Convex Duality and Bregman Divergence

A recurring pattern our framework is that energy functions come in dual pairs. The kinetic energy of a system has a dual description in terms of momentum. The entropy of a distribution has a dual description in terms of free energy. These dualities arise from the same underlying structure: convex conjugation.

This chapter develops the convex analysis toolkit that makes these connections precise. The Legendre transform converts between primal and dual descriptions of energy. The Bregman divergence measures how far a system is from equilibrium, providing Lyapunov functions for stability analysis. The Fenchel-Moreau theorem guarantees that the transform is invertible for well-behaved functions, so no information is lost in passing between descriptions.

These tools serve a specific role in Gibbs: they connect Hamiltonian energy landscapes (Chapter 2) to mean-field stability (Chapter 4). When a population evolves on the probability simplex, the natural measure of “distance to equilibrium” is a Bregman divergence generated by negative entropy, which turns out to be the KL divergence. This is why information-theoretic quantities appear naturally in the stability analysis of physical systems.
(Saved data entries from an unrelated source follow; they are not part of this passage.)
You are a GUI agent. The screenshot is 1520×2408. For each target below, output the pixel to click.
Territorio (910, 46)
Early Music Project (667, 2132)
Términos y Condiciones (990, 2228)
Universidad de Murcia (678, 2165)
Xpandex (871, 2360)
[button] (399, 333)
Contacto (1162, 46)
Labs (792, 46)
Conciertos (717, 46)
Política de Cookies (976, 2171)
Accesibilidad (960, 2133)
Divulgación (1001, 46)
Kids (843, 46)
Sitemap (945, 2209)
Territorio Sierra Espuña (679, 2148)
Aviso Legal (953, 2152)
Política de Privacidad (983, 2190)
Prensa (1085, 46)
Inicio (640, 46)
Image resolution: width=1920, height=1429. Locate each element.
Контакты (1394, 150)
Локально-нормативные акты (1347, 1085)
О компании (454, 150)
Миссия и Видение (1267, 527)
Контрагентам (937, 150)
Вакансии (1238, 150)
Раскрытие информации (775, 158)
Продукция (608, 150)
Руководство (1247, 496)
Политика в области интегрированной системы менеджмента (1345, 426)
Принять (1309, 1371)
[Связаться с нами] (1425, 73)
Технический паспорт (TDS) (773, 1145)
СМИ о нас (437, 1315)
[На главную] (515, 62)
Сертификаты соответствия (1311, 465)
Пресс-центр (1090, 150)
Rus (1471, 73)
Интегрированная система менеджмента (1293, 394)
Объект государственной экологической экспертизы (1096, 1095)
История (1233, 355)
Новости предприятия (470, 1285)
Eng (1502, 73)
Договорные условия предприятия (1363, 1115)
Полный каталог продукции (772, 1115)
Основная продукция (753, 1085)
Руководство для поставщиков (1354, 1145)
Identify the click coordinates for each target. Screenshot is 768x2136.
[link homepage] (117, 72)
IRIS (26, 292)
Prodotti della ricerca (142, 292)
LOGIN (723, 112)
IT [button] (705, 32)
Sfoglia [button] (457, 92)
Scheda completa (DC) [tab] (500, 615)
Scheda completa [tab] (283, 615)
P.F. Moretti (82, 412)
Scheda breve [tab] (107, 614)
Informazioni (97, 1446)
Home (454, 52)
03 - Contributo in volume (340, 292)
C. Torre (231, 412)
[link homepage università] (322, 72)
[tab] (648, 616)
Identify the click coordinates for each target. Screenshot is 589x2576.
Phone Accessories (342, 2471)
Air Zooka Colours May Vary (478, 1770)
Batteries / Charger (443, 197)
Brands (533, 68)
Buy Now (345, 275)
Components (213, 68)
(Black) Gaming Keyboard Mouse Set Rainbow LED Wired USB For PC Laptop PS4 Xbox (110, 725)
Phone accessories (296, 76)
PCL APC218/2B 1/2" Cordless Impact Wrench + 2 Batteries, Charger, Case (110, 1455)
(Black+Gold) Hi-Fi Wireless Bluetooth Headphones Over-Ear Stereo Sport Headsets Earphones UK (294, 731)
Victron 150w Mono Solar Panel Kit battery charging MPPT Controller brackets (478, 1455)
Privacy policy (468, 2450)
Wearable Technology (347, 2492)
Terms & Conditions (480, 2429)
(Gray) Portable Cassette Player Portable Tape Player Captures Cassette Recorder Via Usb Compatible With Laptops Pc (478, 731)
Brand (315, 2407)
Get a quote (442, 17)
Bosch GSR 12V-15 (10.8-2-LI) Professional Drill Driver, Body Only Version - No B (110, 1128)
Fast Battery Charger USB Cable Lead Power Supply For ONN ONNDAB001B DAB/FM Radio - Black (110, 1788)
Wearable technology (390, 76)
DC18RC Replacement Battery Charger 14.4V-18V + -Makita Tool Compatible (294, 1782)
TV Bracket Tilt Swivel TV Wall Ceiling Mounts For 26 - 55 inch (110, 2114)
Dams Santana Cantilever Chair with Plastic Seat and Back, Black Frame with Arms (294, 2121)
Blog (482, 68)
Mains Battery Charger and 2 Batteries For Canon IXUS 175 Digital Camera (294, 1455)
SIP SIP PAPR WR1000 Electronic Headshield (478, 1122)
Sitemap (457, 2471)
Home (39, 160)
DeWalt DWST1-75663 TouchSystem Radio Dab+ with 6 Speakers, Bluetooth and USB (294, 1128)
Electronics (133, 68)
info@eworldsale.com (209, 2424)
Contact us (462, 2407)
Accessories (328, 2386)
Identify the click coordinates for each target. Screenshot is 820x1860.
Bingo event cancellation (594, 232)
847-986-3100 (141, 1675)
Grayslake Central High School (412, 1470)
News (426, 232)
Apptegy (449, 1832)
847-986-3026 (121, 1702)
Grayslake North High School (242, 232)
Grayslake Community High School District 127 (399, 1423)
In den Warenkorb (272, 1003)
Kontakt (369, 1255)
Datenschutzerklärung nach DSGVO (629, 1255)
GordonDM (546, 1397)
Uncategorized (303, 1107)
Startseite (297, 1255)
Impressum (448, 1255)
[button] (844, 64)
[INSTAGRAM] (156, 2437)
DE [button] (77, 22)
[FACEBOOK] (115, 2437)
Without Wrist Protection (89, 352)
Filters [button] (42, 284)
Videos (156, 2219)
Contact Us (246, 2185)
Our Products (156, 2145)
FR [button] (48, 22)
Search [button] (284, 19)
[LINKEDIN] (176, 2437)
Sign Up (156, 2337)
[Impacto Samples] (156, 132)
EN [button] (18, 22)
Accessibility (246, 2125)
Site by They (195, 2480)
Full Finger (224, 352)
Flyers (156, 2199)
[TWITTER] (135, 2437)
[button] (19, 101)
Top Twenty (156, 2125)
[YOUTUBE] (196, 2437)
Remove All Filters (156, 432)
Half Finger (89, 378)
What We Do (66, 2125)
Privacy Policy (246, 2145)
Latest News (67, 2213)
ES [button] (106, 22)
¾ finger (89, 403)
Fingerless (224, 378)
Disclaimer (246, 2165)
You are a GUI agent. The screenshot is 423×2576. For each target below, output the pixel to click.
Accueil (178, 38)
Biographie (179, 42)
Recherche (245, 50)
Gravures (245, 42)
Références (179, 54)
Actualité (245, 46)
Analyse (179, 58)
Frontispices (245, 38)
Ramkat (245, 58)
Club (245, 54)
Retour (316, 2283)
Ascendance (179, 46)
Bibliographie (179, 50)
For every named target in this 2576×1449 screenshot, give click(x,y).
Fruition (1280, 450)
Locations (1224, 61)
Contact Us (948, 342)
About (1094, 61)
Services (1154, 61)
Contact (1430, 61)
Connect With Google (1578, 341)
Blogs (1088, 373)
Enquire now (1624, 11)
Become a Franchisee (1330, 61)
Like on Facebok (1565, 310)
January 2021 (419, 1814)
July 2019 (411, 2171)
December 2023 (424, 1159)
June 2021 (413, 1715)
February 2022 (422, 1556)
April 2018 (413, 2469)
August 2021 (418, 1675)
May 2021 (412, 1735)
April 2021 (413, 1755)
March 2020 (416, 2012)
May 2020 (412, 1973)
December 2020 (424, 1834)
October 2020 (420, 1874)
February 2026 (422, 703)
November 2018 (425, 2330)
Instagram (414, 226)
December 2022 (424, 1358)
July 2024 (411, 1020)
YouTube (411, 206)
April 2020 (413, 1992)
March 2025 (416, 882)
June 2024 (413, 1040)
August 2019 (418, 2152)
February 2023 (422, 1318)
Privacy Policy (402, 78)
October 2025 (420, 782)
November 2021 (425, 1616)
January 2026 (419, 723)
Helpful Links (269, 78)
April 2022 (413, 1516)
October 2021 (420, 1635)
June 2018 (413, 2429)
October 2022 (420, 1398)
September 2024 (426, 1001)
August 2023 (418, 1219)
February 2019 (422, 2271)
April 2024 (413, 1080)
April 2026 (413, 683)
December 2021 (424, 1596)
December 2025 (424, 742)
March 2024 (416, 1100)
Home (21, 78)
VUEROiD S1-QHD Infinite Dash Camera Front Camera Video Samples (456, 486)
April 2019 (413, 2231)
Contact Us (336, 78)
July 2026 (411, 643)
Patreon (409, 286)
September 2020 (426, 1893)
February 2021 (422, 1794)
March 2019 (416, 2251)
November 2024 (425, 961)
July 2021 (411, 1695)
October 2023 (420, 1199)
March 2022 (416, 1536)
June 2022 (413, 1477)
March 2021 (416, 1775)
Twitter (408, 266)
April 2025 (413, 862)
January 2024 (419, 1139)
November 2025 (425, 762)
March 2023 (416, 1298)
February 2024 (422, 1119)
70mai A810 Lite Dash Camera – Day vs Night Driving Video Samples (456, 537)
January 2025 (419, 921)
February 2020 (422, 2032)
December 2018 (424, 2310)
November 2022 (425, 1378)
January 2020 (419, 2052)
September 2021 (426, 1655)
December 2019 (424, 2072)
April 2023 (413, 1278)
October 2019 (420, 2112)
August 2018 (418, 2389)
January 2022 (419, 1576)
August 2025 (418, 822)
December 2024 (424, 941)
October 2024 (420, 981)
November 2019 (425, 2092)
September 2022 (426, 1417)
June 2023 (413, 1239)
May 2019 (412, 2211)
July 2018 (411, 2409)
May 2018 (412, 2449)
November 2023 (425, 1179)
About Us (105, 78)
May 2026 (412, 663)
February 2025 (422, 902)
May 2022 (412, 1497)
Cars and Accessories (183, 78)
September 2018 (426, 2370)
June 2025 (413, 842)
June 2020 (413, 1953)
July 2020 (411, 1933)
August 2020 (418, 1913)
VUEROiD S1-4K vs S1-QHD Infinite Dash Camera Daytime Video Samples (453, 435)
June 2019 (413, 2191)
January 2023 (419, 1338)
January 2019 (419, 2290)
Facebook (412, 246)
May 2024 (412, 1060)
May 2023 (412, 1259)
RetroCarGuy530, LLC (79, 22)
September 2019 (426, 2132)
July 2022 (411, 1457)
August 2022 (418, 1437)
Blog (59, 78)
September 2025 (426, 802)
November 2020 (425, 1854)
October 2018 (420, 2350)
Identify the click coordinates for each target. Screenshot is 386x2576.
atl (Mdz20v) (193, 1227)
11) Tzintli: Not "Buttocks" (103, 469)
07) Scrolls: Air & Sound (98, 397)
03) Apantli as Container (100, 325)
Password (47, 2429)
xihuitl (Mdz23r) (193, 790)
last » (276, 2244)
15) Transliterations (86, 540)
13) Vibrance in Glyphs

For the phase-space setting, see Hamiltonian Mechanics. For the application to population dynamics, see Mean-Field Dynamics.

Legendre Transform

Given a convex energy function, the Legendre transform produces its dual description. If $f$ describes energy as a function of position, $f^*$ describes it as a function of momentum, and vice versa.

The Legendre transform (convex conjugate) of a function $f$ maps each dual vector $p$ to the tightest affine upper bound on $\langle p, x \rangle - f(x)$:

$$f^*(p) = \sup_x \left( \langle p, x \rangle - f(x) \right)$$

For the quadratic $f(x) = \frac{1}{2}|x|^2$, the conjugate is $f^*(p) = \frac{1}{2}|p|^2$. The Legendre transform is self-dual in this case. For strongly convex functions, the conjugate has a Lipschitz gradient, and vice versa. This duality between strong convexity and smoothness underlies the condition number $L/m$ that controls convergence rates.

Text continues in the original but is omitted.